Fat Head Pizza Base

I have experimented for months trying to find the best recipe for a pizza base. This one is nut free and simple to make. 

Add which ever toppings you wish, my photo shows my selection of traditional Italian toppings. 

Be cautious of using tomato passata as the carb count can increase massively so use sparingly.

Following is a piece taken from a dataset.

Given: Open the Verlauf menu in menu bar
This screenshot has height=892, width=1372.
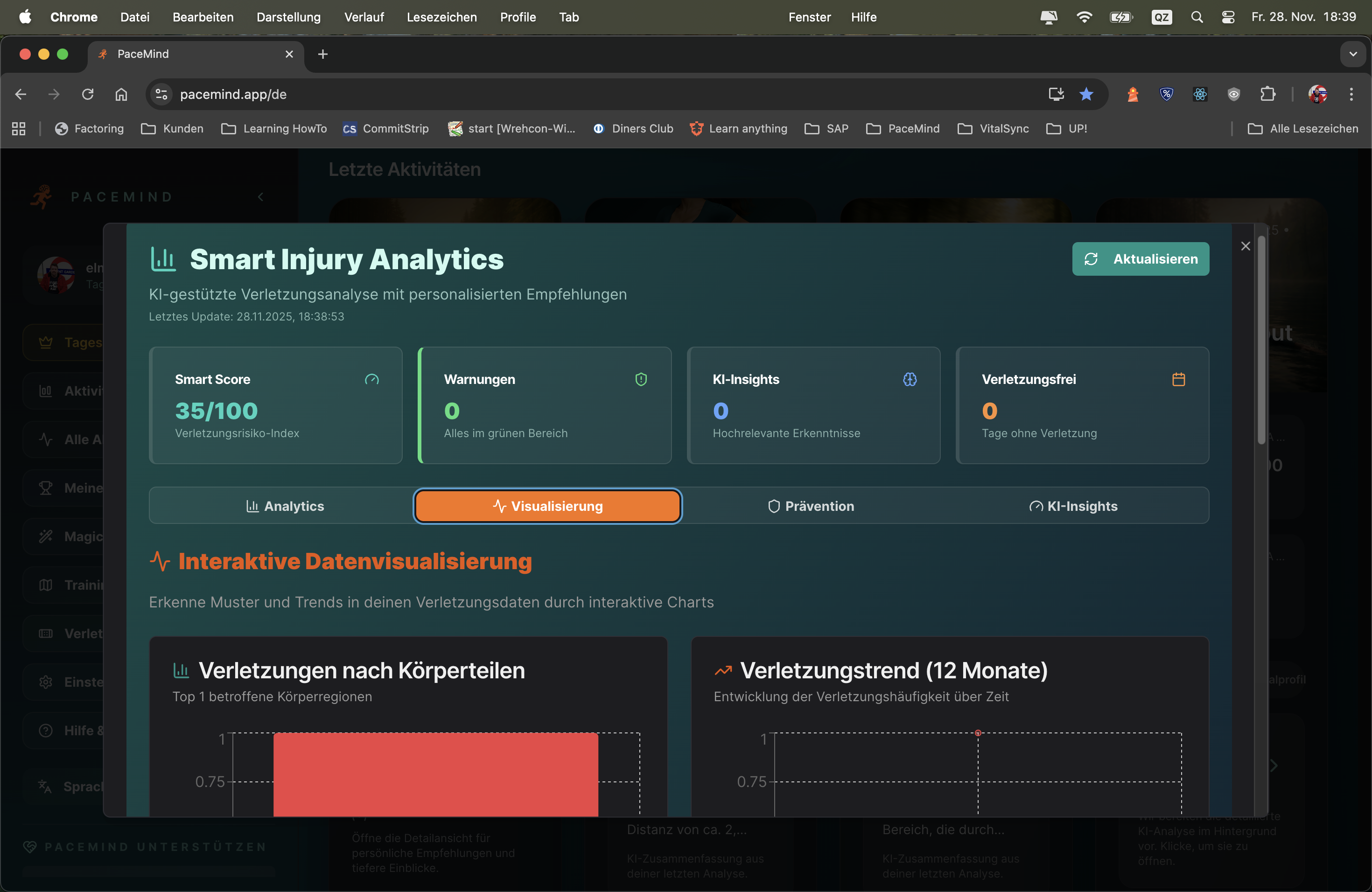Looking at the screenshot, I should coord(363,17).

Shredded mozzarella 337g 1.5cups

Creamed cheese 2 tbsp

Egg 1

Almond flour 168g 1.5 cups


(per slice - makes 10)

Calories: 47 calories

Fat: 3.2g

Total Carbs: 1.4g

Fibre: 0.7g

Net Carbs: 0.7g

Protein: 2.9g


  1. Preheat the oven to 425 degrees F (218 degrees C). Line a baking sheet or pizza pan with parchment paper.

  2. Combine the shredded mozzarella and cream cheese in a large bowl. Microwave for 90 seconds, stirring halfway through. Stir again at the end until well incorporated.

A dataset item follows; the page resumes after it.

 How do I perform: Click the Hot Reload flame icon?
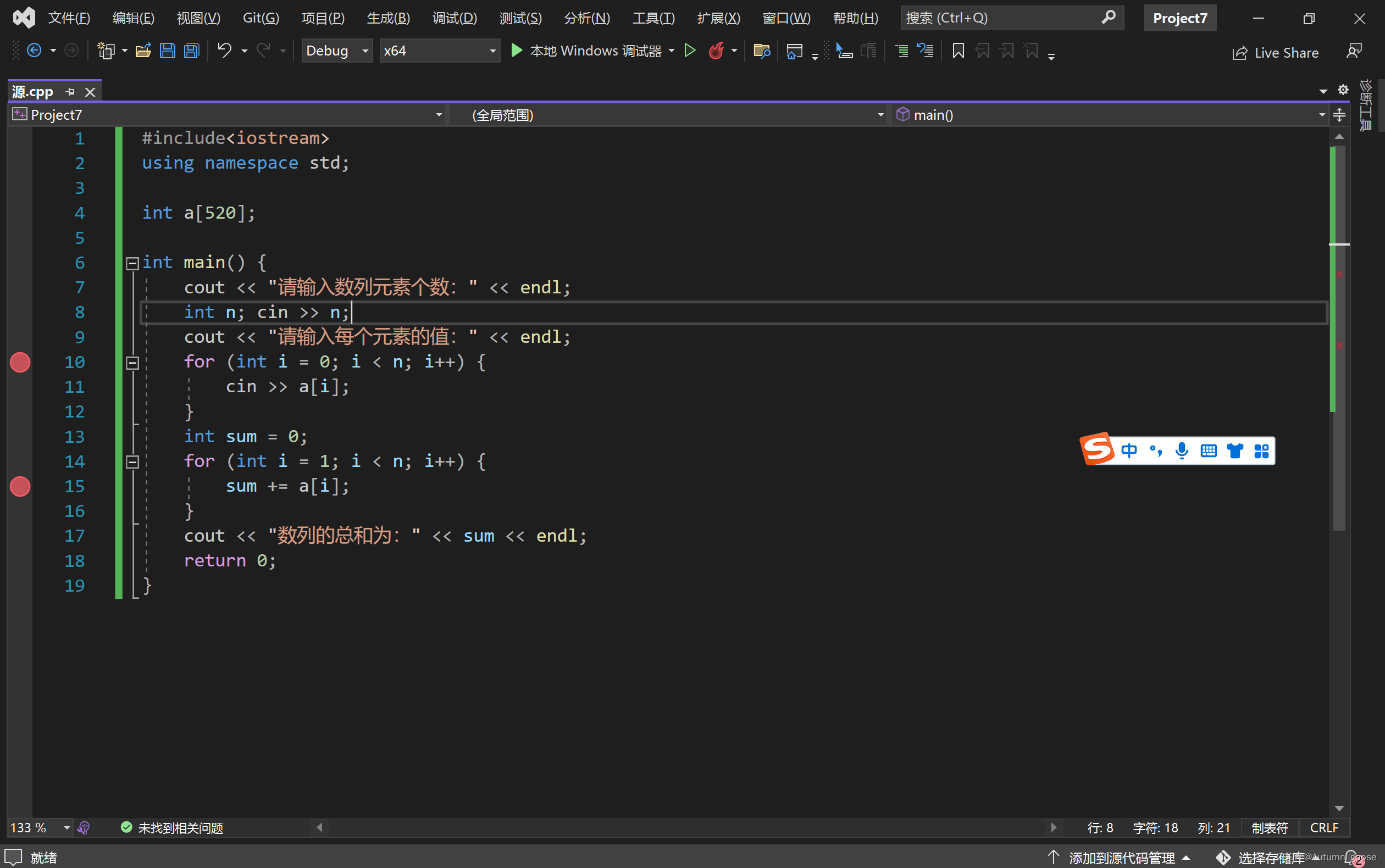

  3. Stir in the beaten eggs and Almond flour. Form a dough ball with your hands. If the dough becomes hard before fully mixed, you can microwave for 10-15 seconds to soften it.

  4. Spread the dough onto the lined baking pan to 1/4" or 1/3" thickness, toothpick or fork to poke lots of holes throughout the crust to prevent bubbling.

  5. Bake for 6 minutes. Poke more holes in any places where you see bubbles forming.

  6. Bake for 3-7 more minutes, until golden brown.